Но де Вильнева нигде не было. Командир английского военного гарнизона на острове Святая Лючия генерал Роберт Бриритон уверял Нельсона, будто французы направляются на юг, в сторону Тринидада. Сам Нельсон склонялся к мысли, что, напротив, идут они на север, к Мартинике, однако же, хоть и неохотно, поверил Бриритону, и, как выяснилось, напрасно. «Ведь я давно уже понял: никого не надо слушать и верить надо только своей старой башке, редко ошибающейся, – с горьким разочарованием пишет он леди Гамильтон. – г Мой гений все подсказывал мне правильно, и послушайся я его, все вышло бы как нельзя лучше. Но явился генерал Бриритон со своими сведениями… У меня есть все основания до конца жизни ненавидеть его имя». И в переписке с другими корреспондентами Нельсон не скрывает злости и огорчения: «Настроение у меня – врагу не пожелаешь. Но не судьбу я кляну, не собственные заблуждения. О генерал Бриритон, генерал Бриритон!.. Если б не ты, Нельсон, живой или мертвый, стал бы величайшим человеком из тех, кого знает и знала Англия».

Нельсон продолжал бесплодные поиски, переходя от острова к острову. Всякий раз его встречали сведениями о появлении и исчезновении французов, но ему самому не попалось ничего более существенного, нежели три деревянные планки, принятые им за следы пребывания французского флота. Чувствуя себя «самым отвратительным образом», Нельсон взял курс на Европу. Де Вильнев же, вопреки приказу Наполеона, оставил вест-индские воды, и, хотя сэру Роберту Калдеру удалось захватить два его судна, остальные он благополучно привел в Феррол, к северу от Коруньи.

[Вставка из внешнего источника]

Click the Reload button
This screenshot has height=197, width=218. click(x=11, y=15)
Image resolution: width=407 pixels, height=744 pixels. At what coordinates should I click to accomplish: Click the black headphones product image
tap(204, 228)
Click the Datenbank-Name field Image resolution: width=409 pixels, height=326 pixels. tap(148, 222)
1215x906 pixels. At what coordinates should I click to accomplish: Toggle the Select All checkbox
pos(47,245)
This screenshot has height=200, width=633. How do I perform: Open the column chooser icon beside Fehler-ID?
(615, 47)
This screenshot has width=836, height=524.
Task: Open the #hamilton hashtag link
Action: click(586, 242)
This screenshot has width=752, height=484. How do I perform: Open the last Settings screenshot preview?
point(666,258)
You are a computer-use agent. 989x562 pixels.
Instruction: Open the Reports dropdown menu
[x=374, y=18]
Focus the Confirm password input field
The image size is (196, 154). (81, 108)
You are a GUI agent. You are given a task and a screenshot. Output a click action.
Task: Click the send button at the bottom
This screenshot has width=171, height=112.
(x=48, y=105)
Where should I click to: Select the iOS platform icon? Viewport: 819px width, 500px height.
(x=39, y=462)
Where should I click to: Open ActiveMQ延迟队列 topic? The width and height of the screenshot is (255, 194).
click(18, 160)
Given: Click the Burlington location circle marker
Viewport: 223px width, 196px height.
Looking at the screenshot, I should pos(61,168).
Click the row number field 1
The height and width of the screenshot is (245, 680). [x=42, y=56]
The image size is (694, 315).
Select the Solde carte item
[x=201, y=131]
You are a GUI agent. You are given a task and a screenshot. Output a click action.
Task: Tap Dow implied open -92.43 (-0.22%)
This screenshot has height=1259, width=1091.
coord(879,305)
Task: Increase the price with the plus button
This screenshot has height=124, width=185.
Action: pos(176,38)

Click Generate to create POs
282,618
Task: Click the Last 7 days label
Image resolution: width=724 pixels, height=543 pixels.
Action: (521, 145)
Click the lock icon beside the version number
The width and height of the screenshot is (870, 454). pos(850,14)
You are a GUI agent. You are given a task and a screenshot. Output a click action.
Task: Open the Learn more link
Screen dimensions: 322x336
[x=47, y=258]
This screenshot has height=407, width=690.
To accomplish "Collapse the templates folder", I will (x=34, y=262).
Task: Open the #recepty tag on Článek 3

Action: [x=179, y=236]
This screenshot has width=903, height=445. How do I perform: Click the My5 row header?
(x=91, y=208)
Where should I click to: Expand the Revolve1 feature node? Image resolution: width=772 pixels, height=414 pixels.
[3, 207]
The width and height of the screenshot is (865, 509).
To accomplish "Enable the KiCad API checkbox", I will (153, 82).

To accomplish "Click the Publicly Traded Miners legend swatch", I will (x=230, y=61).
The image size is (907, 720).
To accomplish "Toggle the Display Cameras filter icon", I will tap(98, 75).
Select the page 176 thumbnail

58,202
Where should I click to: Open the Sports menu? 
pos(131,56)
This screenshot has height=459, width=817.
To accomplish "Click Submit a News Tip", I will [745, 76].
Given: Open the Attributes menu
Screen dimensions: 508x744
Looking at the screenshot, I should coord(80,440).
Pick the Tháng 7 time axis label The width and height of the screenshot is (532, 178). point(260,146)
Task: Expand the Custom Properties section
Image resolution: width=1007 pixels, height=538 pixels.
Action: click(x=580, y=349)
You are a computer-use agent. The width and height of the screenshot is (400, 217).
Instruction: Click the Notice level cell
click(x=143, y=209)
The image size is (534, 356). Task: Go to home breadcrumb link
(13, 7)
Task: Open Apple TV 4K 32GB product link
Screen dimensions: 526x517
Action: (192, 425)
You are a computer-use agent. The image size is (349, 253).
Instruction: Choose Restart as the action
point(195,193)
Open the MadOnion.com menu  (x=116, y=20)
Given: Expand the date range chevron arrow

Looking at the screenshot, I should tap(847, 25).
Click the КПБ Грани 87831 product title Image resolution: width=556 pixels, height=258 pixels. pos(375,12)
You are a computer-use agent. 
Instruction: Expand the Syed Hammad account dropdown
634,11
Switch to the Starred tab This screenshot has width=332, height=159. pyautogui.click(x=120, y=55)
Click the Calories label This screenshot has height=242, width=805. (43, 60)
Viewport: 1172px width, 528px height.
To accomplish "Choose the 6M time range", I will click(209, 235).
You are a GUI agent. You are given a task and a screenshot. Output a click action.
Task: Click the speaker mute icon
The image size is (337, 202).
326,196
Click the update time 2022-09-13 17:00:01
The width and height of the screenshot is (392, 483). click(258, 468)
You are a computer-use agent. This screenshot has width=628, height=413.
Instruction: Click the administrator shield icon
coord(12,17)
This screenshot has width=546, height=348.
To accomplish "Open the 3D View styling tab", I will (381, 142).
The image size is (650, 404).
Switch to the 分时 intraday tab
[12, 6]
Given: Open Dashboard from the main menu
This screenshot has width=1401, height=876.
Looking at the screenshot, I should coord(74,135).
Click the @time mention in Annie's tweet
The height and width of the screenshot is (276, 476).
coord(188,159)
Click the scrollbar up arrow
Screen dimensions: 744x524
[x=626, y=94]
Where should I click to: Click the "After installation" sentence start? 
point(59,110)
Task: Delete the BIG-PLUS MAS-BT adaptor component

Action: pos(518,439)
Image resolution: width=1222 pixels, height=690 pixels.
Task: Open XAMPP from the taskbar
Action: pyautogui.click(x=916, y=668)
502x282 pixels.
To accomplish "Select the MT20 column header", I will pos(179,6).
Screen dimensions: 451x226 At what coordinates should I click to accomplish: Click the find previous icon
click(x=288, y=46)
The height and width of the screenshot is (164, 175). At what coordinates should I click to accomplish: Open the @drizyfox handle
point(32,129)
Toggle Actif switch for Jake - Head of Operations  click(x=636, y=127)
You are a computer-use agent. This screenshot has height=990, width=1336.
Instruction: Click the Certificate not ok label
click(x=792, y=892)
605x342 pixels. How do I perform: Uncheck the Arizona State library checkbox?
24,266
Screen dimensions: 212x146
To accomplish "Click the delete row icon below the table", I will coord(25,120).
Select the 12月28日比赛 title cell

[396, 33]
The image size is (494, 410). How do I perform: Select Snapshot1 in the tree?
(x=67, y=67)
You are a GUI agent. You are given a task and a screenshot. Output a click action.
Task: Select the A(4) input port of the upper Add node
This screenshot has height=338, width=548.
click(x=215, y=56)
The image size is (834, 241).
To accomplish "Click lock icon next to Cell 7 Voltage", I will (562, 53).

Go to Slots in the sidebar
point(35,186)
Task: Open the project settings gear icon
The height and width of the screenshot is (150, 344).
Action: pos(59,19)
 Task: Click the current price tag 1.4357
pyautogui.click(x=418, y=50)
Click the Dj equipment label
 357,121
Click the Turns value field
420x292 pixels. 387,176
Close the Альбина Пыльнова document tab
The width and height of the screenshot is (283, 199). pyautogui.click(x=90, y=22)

Достигнув 20 июля 1805 года Гибралтара, Нельсон впервые, начиная с июня 1803-го, ощутил твердую почву под ногами. На борту «Виктории» он пробыл беспрерывно «два года за вычетом десяти дней». Тяжкое для него время: «ужасно, когда гоняешься за противником» и месяц за месяцем не можешь взглянуть ему в глаза. Джон Буль, наверное, вне себя от ярости, хотя «никогда ему не служил более преданный офицер».